“En cualquier momento me tiro del puente. ¿Para qué vivir?”, dice Héctor, que habita un cuartucho de tablas y zinc en la calle 8, de La Lisa. Viene de la bodega, trae en cada mano una bolsa de nylon.
Se queja de su miserable pensión, de los altos precios, la falta de agua, gas, jabón… futuro. Tiempo atrás fue un hombre limpio, con familia; ahora se cataloga como un detrito humano. Muestra los espaguetis que ha comprado en la bodega, distribuidos por la libreta para suplir la falta de arroz.
“No hay puré de tomate, se van hervidos con sal. ¿Tú crees que esto es vida?”. Héctor es retirado de la fábrica del vidrio, allí trascurrió su vida laboral, “esperando un futuro que nunca llegó”. Considera que ha vivido por gusto, porque ha sido un martirio.
“Me partí el lomo trabajando y nunca puede viajar y conocer el mundo, o tener un auto, o una buena casa. Toda mi vida ha sido miseria. Por eso voy a cerrarla con broche de oro, desde lo alto del puente de La Lisa”.
Otro que dice haber vivido en vano es Miguel, de 70 años, dueño de un bajareque en Romerillo de cuatro por cuatro donde tiene la cama, un baño y el fogón en una esquina. Miguel dice que hace rato está de más en este mundo. Lo explica: “nunca conocí a mis padres, fui hijo de la patria. Me mandaron para Angola, Somalia, Etiopia, a pelear, por nada. Me entregué a la revolución como un ciego y cuando desperté estaba retirado con una pensión mínima que no me alcanza para medicinas. A esto no se le puede llamar vida”.

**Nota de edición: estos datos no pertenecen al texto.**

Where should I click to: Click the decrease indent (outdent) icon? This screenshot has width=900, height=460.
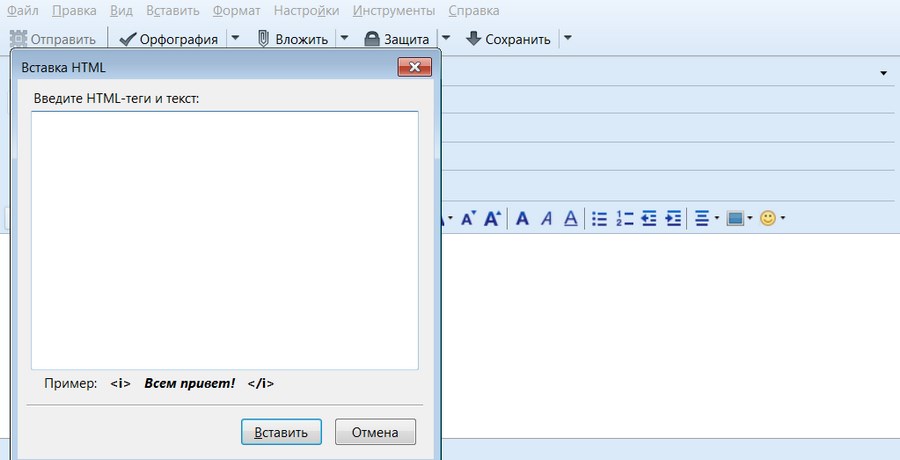(x=649, y=219)
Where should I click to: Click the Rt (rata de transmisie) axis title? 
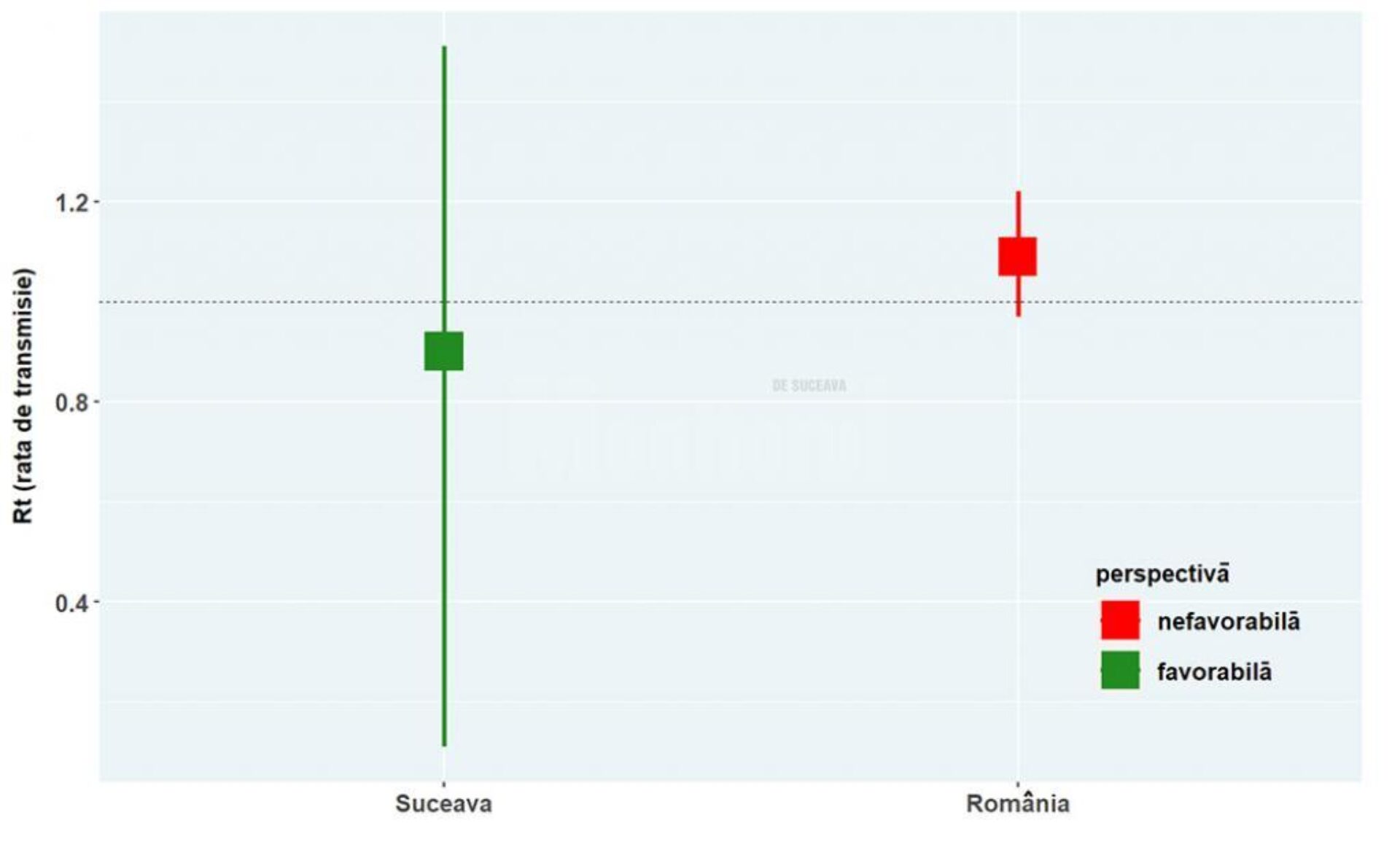24,396
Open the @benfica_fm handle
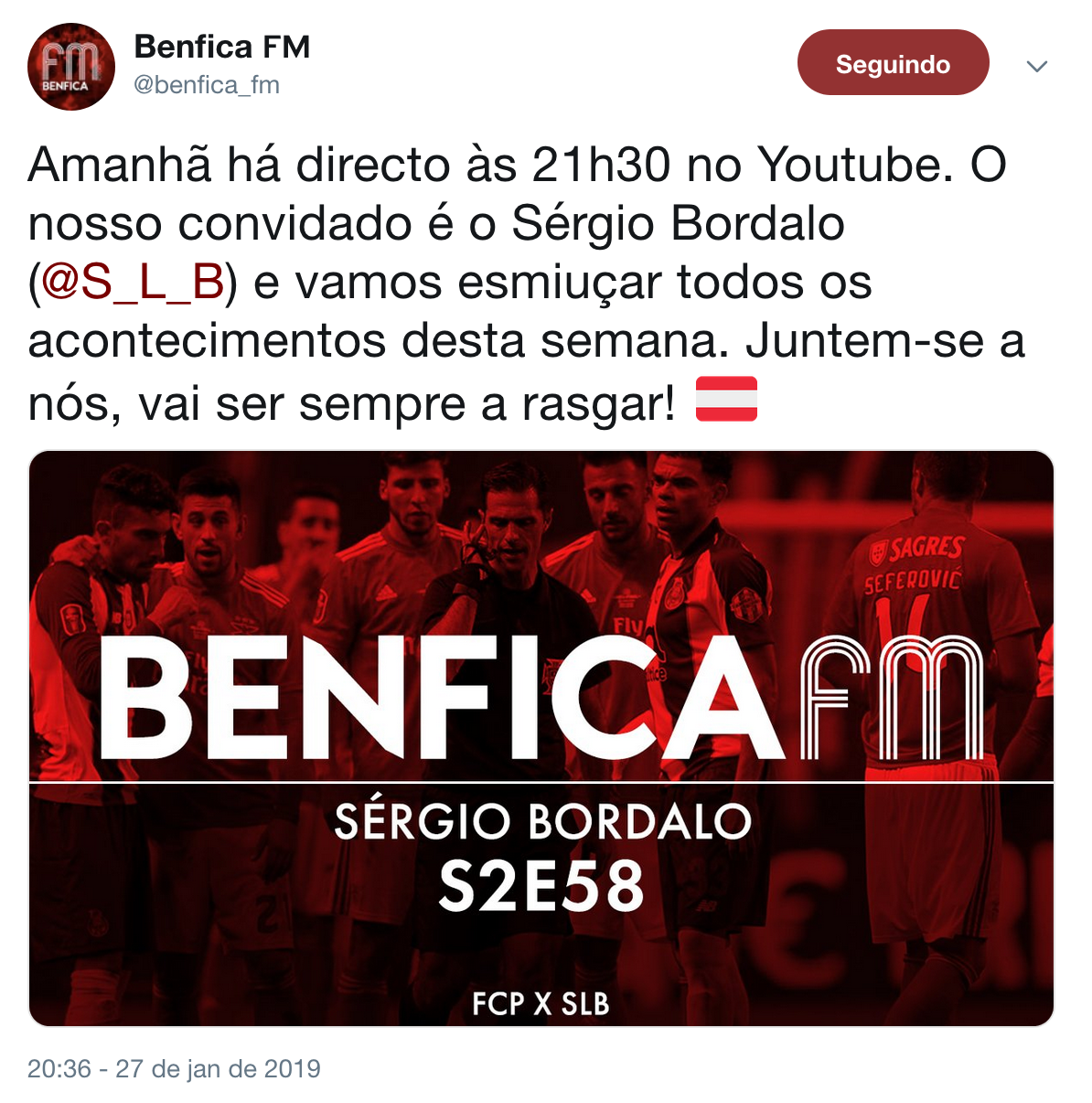Image resolution: width=1092 pixels, height=1103 pixels. 207,85
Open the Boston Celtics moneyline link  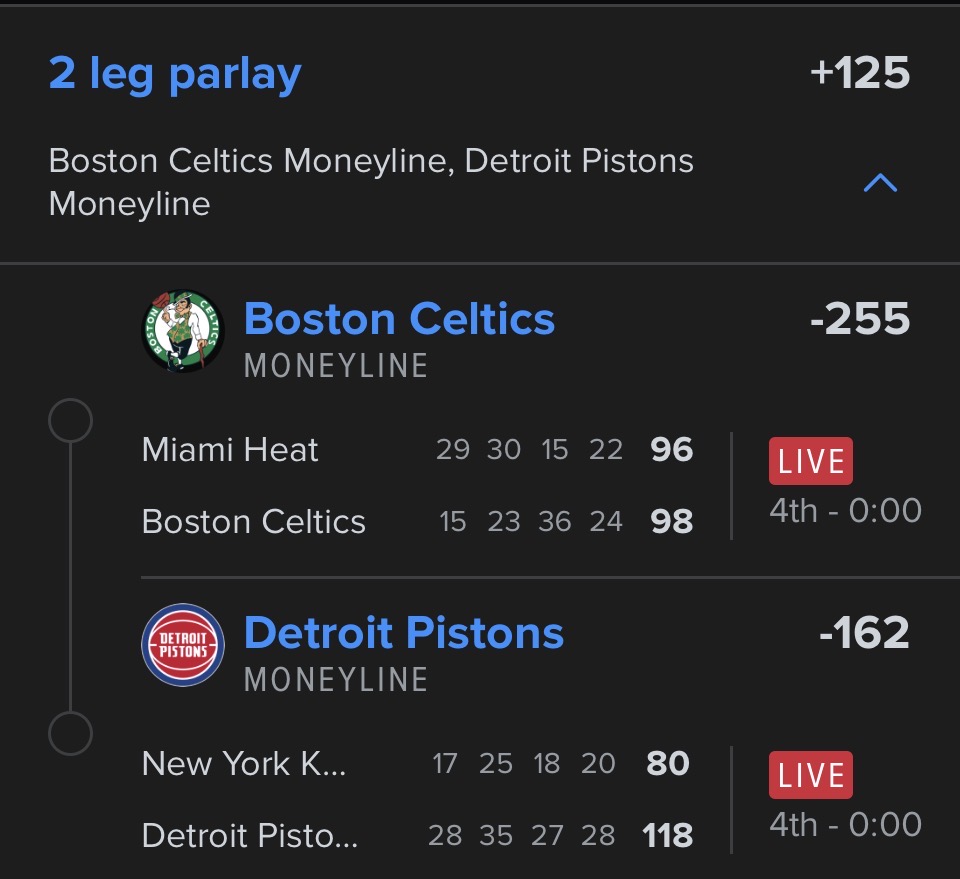coord(399,320)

“Tengo un hijo en Miami, que nunca me escribe. Cuando vivía en Cuba no me hablaba, allá menos. Tal vez murió y yo estoy aquí hablando basura. Si es así ahorita estaré con él, porque estoy pensando seriamente ponerle fin a esta película”.
El doctor Ramírez, siquiatra del policlínico, consultado sobre el tema del suicidio, alega: “algunos suicidas se drogan, o se emborrachan, para tener valor para quitarse la vida, pero en otros casos realizan el acto con una aterradora sangre fría”.
“Como médico de muchos años he visto casos de suicidios espeluznantes. Por suerte la prensa no los publica, como pasa en otros países. Aquí al suicidio se le añade una causa mental, aunque lo cierto es que para llegar a esa decisión clímax, debe existir una presión agobiante muy grande a nivel social y emocional”, concluye el doctor.
Mi experiencia personal sobre suicidios cuenta con ejemplos cercanos. Una vez en Guantánamo, mi amigo Fell llegó de mañana a su casa, después de haber fiesteado toda la noche, y su esposa que lo esperaba en la puerta comenzó a recriminarle. Pero Fell no le hizo caso, le dio la espalda. Comenzó a contarme la historia de su rumbón nocturno, cuando la vimos salir de la casa envuelta en llamas y caminó hacia nosotros con los brazos abiertos como dos antorchas, dejando pedazos de cuerpo quemado en el trayecto.
Y otra vez una tarde, en la esquina de San Lino y el 3 Sur, también en Guantánamo, mientras jugábamos dominó, el hombre que estaba sentado a mi diestra, que apodaban el Moro, dejó las fichas en la mesa, se levantó del taburete y dijo: “qué coño, me voy a ahorcar”.
Entró a su casa y no salió más. Sabíamos que el Moro estaba deprimido, lleno de multas y deudas, le habían cerrado la cafetería y en los últimos días la vida era un suplicio, pero nunca creímos que de verdad se iba a ahorcar. Otro jugador ocupó su puesto y la data continuó, hasta que llegó la esposa del trabajo y lo encontró colgado en el cuarto.
De todos los suicidios en Cuba, el más espectacular continúa siendo el del anciano que detuvo a dos estudiantes en la avenida 51 y les preguntó si alguna vez habían visto algo así. Y se lanzó delante de un ómnibus a toda velocidad.